Стояло начало сентября. Жаркое лето сменила теплая осень, листья отказывались желтеть, даже дожди не меняли общего стремления природы к нестандартности, к смещению времен года. И хотя обещанный конец света не наступил, все ждали чего-то необычного. Березин с удивлением приглядывался к себе: неожиданно он обрел покой и, кажется, впервые за много лет жил в согласии с самим собой. Он ни о чем не жалел и ничего не хотел, его никто не беспокоил. Маргарита столь решительно отвадила от дома его друзей, что сейчас во всей Москве не было ни одной живой души, которая бы жаждала видеть Леонида Федоровича или хотя бы позвонить ему. И это было замечательно. Он исчез, превратился в человека-невидимку. Гуляя по аллеям Серебряного бора, он не раз наблюдал, как люди с недоумением прислушиваются к его шагам, не видя его самого.

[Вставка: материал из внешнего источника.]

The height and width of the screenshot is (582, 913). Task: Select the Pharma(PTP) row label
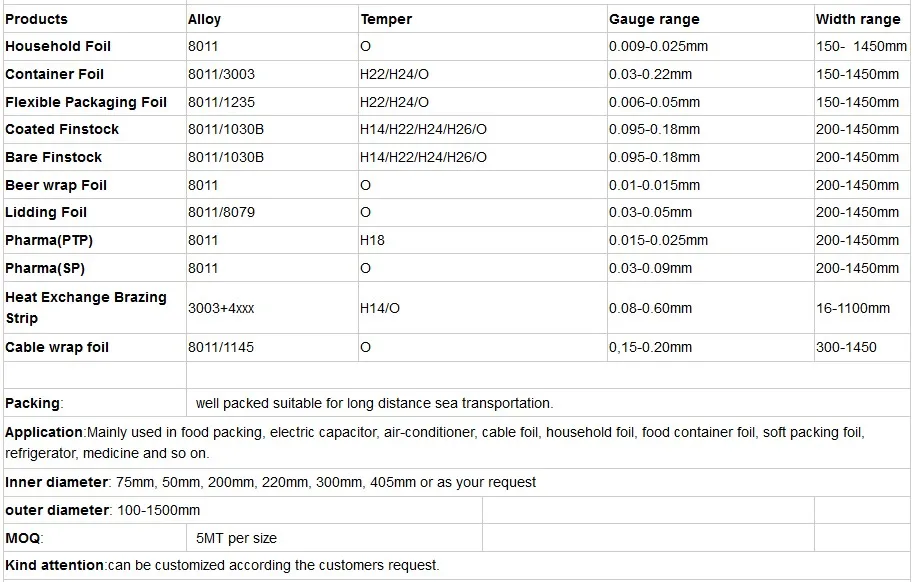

В конце сентября он вылетел в Испанию. Остановился в недавно построенном отеле «Палас Пинеда». В рецепции портье - паренек, владеющий русским, сказал: «Если вам не понравится номер, мы его заменим». Центр огромного холла венчала статуя Афины Паллады, отделка под греческий дворец: колонны из искусственного мрамора, изысканная лепка, цветы, зеркала. В плетеных креслах в позе патрициев отдыхали туристы, среди которых легко можно было выделить соотечественников. И никто не обратил внимания на Березина, словно у рецепции стоял не известный в Ля Пинеде мистер Лео, а бесплотный призрак. «А вдруг я и в самом деле невидимка?» - подумал Леонид Федорович. Мысль эта его развеселила, в лифте он впервые за много лет с жадностью оглядел молодую шведку, острые соски ее грудей едва не разрывали майку, на которой было оттиснуто подобие сердца, под ним на английском значилось: «Я хочу тебя».

В номере, просторном, хорошо обставленном, смутная мысль, скользнувшая в холле, определилась: «А может, не все еще потеряно?» Он не стар, с работой помогут - связи сохранились. Бабки всегда заработать можно. Взять такую вот молодую кобылку, как эта шведка в лифте, чтобы была рядом, преданно смотрела в глаза… Другая жизнь, с нуля, с белого листа.

Он принял душ, побрился, надел светлые брюки, майку с изображением Эйфелевой башни, мокасины, осмотрел себя в зеркало. А что? Очень даже ничего. В сумерках сойдет за сорокалетнего. Мистер Лео, прошу любить и жаловать. Впрочем, Лео благополучно почил в бозе, туда ему и дорога. Леонид Березин - коммерсант.

В ресторане отеля обедать не стал - от завтрака в самолете остался отвратительный привкус, вышел на улицу и зажмурился, задохнулся. Над Ля Пинедой висело небо такой голубизны, так нестерпимо блестели на солнце стены и окна отелей, что недавние московские и питерские события показались дурным сном. Небо плавно переходило в море, в отдалении, над пальмами, возвышался символ Ля Пинеды - сваренная из металла группа стилизованных сосен. Пинеда - по-испански сосна. С пляжа возвращались туристы: пестрые сумки, яркие солнцезащитные зонты, шорты, плавки, откровенные купальники. Напротив пляжа расположился ресторанчик, где обычно собирались русские, - несколько столиков под тентом, в глубине стойка бара. У входа на грифельной доске было мелом написано: «Русский борщ, русский котлето». И Березину захотелось этого самого борща, захотелось поковыряться вилкой в блюде под названием «котлето». Приглушенно бормотал магнитофон, кажется, пел Шуфутинский, что-то печальное, из уголовной лирики. Березин ограничился пивом и пошел по набережной, припоминая, что где-то рядом должен быть банк, нужно поменять доллары на песеты. Любопытно, какой сейчас курс? Банк и магазин рядом с ним оказались закрытыми. Леонид Федорович вспомнил: сиеста. В этот час в Испании все отдыхают.

Он долго бродил по курортному городку. Ощущение странное: бывал здесь много раз, а видел вроде бы все впервые.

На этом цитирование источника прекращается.